Before anything else, we must filter anomalies in the data. FiveThirtyEight’s CA-05 forecast is incorrect; their raw CSV file predicts a vote share of 0.9998 for the Democrat, but the site shows .804. Additionally, certain districts have multiple candidates for a party running, most notably LA-01. We won’t consider these districts in the rest of our analysis.

Let’s first examine the distribution of vote share differences. Negative differences indicate that ORACLE predicts a higher vote share for Democrats, and vice versa.

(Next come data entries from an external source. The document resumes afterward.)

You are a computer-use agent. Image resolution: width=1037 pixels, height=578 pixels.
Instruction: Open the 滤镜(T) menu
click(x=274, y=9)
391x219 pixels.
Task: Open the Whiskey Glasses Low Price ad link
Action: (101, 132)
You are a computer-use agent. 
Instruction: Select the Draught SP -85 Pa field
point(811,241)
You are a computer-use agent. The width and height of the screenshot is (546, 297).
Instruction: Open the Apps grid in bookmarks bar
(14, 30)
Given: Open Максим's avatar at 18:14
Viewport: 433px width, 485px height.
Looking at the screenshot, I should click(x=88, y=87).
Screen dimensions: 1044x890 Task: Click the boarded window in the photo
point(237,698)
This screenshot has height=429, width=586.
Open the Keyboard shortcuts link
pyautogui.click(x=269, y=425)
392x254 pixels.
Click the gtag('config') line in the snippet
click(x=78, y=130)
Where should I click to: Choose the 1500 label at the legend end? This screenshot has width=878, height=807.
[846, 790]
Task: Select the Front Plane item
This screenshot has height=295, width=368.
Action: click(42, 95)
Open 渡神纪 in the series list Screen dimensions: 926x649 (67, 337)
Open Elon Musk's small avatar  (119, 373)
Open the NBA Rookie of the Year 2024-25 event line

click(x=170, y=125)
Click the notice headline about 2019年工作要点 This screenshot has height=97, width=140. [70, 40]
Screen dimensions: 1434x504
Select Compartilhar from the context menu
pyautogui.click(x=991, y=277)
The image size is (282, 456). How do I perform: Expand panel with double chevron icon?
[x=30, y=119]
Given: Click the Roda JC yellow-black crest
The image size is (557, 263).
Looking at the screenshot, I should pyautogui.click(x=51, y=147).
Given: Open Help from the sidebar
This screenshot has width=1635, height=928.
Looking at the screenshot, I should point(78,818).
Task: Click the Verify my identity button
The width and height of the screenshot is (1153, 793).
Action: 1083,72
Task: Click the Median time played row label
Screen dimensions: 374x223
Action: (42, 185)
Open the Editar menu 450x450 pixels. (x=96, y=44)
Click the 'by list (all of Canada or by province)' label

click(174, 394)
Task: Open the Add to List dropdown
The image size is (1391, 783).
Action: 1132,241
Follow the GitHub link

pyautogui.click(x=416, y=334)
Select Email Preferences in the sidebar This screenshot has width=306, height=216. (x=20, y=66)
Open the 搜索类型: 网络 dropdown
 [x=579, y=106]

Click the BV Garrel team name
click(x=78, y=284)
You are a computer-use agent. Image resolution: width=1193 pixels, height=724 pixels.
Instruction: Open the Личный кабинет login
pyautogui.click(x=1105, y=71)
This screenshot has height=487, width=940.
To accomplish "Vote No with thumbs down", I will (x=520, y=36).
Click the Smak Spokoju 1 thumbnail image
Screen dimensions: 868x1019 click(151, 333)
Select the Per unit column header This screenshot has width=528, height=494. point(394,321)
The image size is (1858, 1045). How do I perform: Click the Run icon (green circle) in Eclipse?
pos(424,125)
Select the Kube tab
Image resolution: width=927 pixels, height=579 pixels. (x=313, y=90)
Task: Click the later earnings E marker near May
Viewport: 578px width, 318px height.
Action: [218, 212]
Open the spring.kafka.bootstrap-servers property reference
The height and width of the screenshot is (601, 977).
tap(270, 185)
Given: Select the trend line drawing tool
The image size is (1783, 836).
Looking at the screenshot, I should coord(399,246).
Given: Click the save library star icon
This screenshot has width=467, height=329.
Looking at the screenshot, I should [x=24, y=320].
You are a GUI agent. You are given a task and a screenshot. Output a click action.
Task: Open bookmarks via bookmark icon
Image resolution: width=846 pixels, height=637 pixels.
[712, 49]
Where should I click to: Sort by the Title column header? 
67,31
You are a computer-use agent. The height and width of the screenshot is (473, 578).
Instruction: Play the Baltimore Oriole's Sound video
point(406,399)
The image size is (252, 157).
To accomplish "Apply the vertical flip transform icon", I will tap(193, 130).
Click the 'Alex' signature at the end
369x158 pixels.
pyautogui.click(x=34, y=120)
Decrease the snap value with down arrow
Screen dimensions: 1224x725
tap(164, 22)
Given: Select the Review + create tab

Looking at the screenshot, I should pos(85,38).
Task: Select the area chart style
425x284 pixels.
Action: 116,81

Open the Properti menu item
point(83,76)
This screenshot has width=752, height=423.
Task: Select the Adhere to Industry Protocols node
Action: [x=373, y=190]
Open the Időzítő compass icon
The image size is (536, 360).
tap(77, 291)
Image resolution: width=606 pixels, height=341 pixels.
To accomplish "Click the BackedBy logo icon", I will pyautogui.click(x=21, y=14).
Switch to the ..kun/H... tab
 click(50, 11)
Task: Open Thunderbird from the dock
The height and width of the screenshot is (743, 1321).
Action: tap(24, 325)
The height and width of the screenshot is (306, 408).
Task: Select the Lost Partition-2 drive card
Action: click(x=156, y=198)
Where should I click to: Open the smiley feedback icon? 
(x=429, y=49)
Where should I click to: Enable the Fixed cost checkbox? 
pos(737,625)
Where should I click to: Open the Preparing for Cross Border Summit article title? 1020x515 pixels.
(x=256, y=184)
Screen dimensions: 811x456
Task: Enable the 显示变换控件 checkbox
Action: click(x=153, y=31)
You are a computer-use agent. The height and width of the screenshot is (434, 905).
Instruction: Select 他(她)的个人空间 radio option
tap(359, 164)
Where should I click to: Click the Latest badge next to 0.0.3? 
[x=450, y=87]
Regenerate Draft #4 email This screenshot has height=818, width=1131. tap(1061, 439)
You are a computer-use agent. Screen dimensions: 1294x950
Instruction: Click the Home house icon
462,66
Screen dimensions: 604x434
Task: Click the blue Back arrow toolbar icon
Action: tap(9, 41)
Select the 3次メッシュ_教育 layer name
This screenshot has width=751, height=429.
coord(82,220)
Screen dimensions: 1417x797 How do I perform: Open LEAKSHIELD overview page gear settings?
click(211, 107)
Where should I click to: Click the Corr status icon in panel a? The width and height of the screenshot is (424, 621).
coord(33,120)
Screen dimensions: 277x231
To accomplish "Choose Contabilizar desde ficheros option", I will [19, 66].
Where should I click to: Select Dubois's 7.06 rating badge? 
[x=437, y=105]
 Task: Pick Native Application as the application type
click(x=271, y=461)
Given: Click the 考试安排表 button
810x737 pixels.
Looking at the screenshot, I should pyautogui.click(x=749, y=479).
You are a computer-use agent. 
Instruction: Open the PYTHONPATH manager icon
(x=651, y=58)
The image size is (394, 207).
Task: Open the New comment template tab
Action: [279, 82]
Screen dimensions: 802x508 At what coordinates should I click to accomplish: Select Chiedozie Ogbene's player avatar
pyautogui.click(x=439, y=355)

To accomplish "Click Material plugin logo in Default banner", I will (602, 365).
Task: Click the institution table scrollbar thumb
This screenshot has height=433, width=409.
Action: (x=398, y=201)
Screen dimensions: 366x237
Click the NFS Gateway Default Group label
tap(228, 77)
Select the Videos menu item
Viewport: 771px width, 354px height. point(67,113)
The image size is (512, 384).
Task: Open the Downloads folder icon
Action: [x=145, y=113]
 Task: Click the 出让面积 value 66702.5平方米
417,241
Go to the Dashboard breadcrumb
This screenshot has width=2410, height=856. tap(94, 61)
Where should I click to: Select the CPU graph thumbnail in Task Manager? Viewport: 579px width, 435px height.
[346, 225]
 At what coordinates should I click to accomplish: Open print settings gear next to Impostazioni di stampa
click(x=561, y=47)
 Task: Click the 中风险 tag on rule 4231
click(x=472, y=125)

As expected, the differences are centered around zero. The data are slightly skewed left; this implies that ORACLE is more variable than FiveThirtyEight when it predicts a lower vote share for Democrats. Beyond that, the other distinct feature is the spike in values at zero; this can be explained by the districts with a single candidate. Since they are not facing any challengers, both ORACLE and FiveThirtyEight can give a 1.0 vote share.

Next, let’s examine possible explanations for these vote share differences. Although FiveThirtyEight does not publish their model’s source code, they undoubtedly incorporate polling in their model. ORACLE’s model assigns more weight polling to districts with more polls; this also appears to be a part of FiveThirtyEight’s. This motivates us to examine how the number of polls in a district affects its difference in predictions. Each point represents a district.

There is definitely a correlation between number of polls and variance in vote share differences. The more polls used for a district, the closer the two models' predictions are. It is worth noting that ORACLE and FiveThirtyEight use the exact same polls. Although we have less data points at higher values, they visibly cluster closer to zero. So what does this mean? The other aspects of the models — prior elections, district fundamentals, etc. — seem to be more variable. As polling gains greater weight (more polls), the models’ overall predictions become more similar.